Take for instance a recent soup that I made for brunch. AJ and I had my mom over for brunch last month and she’s a little obsessed with soup. I don’t know if it’s an “older person” thing or if she has recently just discovered soup, but every place we go out to eat, she looks at the soup menu. I don’t make a lot of soup at home, but I knew if she was coming over, she’d want soup.
Most of my go-to soups border on “stoup”, that fine line between hearty soup and thin stew. But as I’ve been diving more and more into my cookbooks, the River Cottage Veg book has become one of my cookbooks that I’ve earmarked and turned to time and again. Though AJ and I are both avid meat eaters (him more than me) I find myself trying to incorporate more and more plant-based dishes into my rotation. And it was in that book, that I found a simple cannellini bean and leek soup.

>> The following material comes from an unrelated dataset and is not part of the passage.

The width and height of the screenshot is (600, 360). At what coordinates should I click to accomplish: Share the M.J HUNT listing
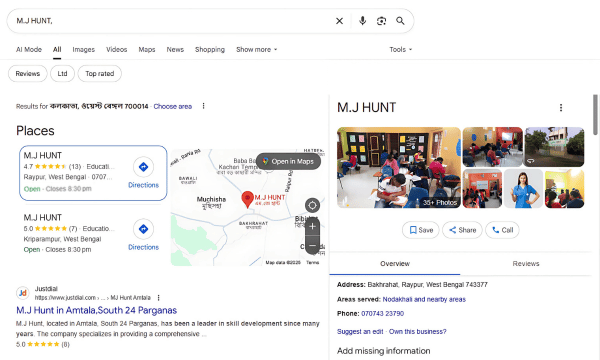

Most soups that I make are based with chicken stock. I make my own because homemade stock is always better, though I know most folks probably don’t have the luxury of making stock at home. But after making this soup with homemade vegetable stock, I was sold on the virtues of it. Sometime animal stock is a little too rich and a little too heavy (even white chicken stock) to allow for the vegetables to shine through. And this soup is the perfect example. Sure you can use chicken stock as a substitute if that’s all you have and the soup will be great. But if you have vegetable stock, or can make your own then try the soup that way. The leeks and aromatic herbs really shine through.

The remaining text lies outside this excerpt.